The line bearing "Viewport: 1366px width, 730px height.", together with all lines after it to the end of the material, should be repeated exactly; leave out everything else.

== Segment start ==

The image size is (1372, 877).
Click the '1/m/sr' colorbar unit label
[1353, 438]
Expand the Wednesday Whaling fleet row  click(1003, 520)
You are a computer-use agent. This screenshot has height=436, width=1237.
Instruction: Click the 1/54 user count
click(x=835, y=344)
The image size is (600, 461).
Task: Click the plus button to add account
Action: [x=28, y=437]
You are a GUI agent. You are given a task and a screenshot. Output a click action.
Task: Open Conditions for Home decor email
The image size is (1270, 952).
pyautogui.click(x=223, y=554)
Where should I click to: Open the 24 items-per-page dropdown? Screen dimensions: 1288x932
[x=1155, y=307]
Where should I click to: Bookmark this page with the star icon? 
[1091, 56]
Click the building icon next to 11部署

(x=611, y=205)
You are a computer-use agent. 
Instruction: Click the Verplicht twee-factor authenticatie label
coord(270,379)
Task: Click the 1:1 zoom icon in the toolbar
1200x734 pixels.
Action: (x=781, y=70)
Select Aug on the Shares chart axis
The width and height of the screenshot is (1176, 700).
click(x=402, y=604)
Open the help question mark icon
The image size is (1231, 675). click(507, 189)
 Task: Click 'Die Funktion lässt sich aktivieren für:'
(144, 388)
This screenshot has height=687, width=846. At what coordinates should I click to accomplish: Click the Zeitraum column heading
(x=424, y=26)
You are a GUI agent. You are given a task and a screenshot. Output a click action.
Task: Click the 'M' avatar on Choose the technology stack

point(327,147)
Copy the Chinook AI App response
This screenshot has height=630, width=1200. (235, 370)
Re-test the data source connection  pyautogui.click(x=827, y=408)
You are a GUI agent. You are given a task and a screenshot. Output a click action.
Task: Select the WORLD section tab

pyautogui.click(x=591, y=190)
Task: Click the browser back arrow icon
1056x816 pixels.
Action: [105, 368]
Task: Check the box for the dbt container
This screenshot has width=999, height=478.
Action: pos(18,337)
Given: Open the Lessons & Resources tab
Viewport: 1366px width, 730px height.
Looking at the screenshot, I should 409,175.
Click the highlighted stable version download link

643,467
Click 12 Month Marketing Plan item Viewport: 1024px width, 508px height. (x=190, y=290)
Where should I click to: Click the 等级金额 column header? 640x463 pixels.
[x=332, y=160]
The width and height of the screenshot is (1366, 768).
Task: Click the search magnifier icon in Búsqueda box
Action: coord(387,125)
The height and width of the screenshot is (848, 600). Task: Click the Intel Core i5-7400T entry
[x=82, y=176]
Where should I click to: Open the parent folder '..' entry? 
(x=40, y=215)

== Segment end ==

> TASK ANSWER:
Viewport: 1366px width, 730px height.
Looking at the screenshot, I should 409,175.
Click the highlighted stable version download link

643,467
Click 12 Month Marketing Plan item Viewport: 1024px width, 508px height. (x=190, y=290)
Where should I click to: Click the 等级金额 column header? 640x463 pixels.
[x=332, y=160]
The width and height of the screenshot is (1366, 768).
Task: Click the search magnifier icon in Búsqueda box
Action: coord(387,125)
The height and width of the screenshot is (848, 600). Task: Click the Intel Core i5-7400T entry
[x=82, y=176]
Where should I click to: Open the parent folder '..' entry? 
(x=40, y=215)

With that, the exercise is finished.